L’hymne commence par un refrain qui évoque l’affinité élective d’une modernité postnationale avec les idéaux d’ouverture dont se revendiquent les universités. Mais n’est-ce pas justement le retard entre ces proclamations et leur mise en œuvre qui a ouvert une brèche ? Les couplets ne sont pas moins radieux : les frontières du savoir, des langues à casser, l’Europe toujours à faire, la saine émulation avec les autres continents et l’attraction maintenue pour les candidats du tiers monde, la transparence de l’offre et l’harmonisation des cursus dues au respect d’un étudiant-consommateur. Derrière tout cela, c’est l’impératif technocratique et son tempo normalisateur qui donnent la mesure avec une rage concurrentielle. La richesse culturelle d’un patrimoine sera-t-elle bientôt ravalée au rang d’attrait folklorique, sous l’œil impassible du marché ? La question se pose particulièrement pour notre Communauté où, comme l’explique Frédéric Moens, les vieilles identités de piliers ont été réactivées face à la lutte concurrentielle accrue qui s’annonce. Sans pour autant surmonter au bénéfice de tous d’autres clivages structurant notre enseignement : hautes écoles versus universités, type court versus type long. C’est à un tel dépassement qu’appelle Majo Hansotte en proposant de passer, pour ce faire, par l’« évaluation territoriale et citoyenne » des politiques d’enseignement supérieur. Ouvrir le débat à d’autres attentes que celles qui sont dictées par la peur de ne pas être concurrentiel ne pourra que nous aider à sortir de l’impasse d’une politique réactive, par défaut, qui caractérise depuis des années les décisions prises par les francophones belges pour ce niveau d’enseignement.

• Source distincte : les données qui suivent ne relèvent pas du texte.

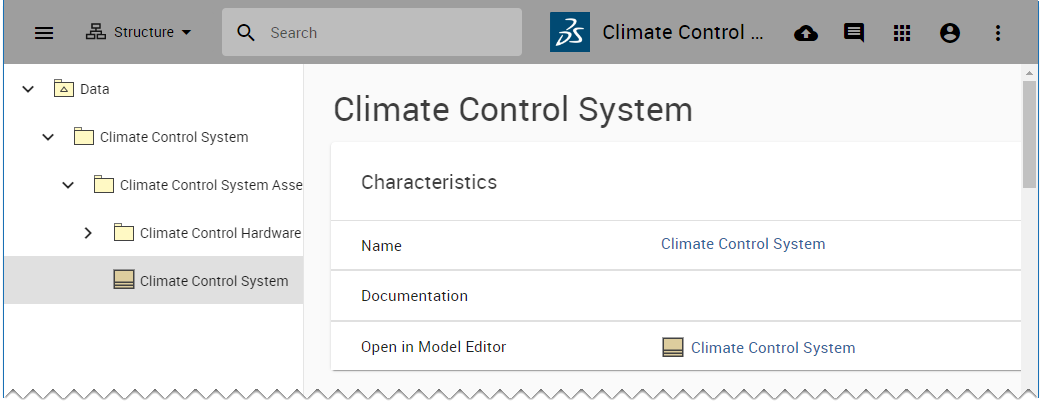This screenshot has width=1043, height=406.
Task: Collapse the Climate Control System Assembly node
Action: coord(68,185)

Dans l’immédiat, il faudra sans doute suivre le rythme endiablé de Bologne. Résister aux pressions qui s’y exercent ne suffira pas à écarter les risques évoqués dans ces lignes. Entrer dans la danse du changement ouvre au contraire des perspectives que l’immobilisme ferme irrémédiablement. Ce dossier constitue une introduction à tous ces défis de l’enseignement supérieur que Bologne pose à nouveaux frais : la « professionnalisation » des études, sa compatibilité avec la fonction critique de l’enseignement, la lutte contre l’échec, les passerelles entre divers modes de formation, les critères de qualité des « centres d’excellence », la définition des contenus des programmes, la rencontre des attentes du monde étudiant, la marchandisation de l’enseignement... La Revue nouvelle y reviendra dans de prochains numéros.

La revue des différents critères de comparaison et de différenciation des systèmes d’enseignement supérieur européens qu’opère Marc Romainville nous rappelle qu’il y a loin de la coupe aux lèvres et que l’harmonisation, dernière étape de l’évolution d’un processus dont il retrace l’histoire, doit encore s’inscrire concrètement dans chacune des réalités nationales. Les jeux ne sont donc pas définitivement faits. Mais ce qui ressort de la contribution de Jean-Émile Charlier, c’est que s’emparer de Bologne pour rencontrer des demandes sociales adressées au supérieur ne pourra se faire sans piloter ce processus. Il sera donc nécessaire d’investir un pouvoir démocratique de la capacité d’accompagner cette transformation. L’Union européenne, à laquelle échoit naturellement ce rôle, semble pourtant hors-jeu pour cause de déficit démocratique et de méfiance généralisée due aux accès de fièvre compétitiviste de sa Commission. Sur ce plan, les ministres européens se trouvent en fait coincés entre l’absence de compétence de l’Union européenne et l’autonomie des institutions supérieures. C’est cette autonomie, d’habitude plutôt encline à la résistance au changement, qui a donné une réelle force d’entrainement à la déclaration de Bologne. Mais la liberté académique pourrait aussi contribuer à réguler le mouvement entamé en s’organisant pour garantir la diversité culturelle qu’elle permet.

En attendant ces prises de responsabilité élémentaire, ce que l’on va faire exactement de Bologne reste ouvert mais... échappe en partie à la maitrise collective. C’est là la limite d’une auberge espagnole. Puisqu’on n’y trouve que ce que l’on a soi-même apporté, il est difficile d’y imposer un menu minimal obligatoire, et les plus nantis y seront donc certainement les mieux servis. Mais par ailleurs, il n’est interdit à personne d’essayer d’y amener tout ce qu’il souhaite y trouver.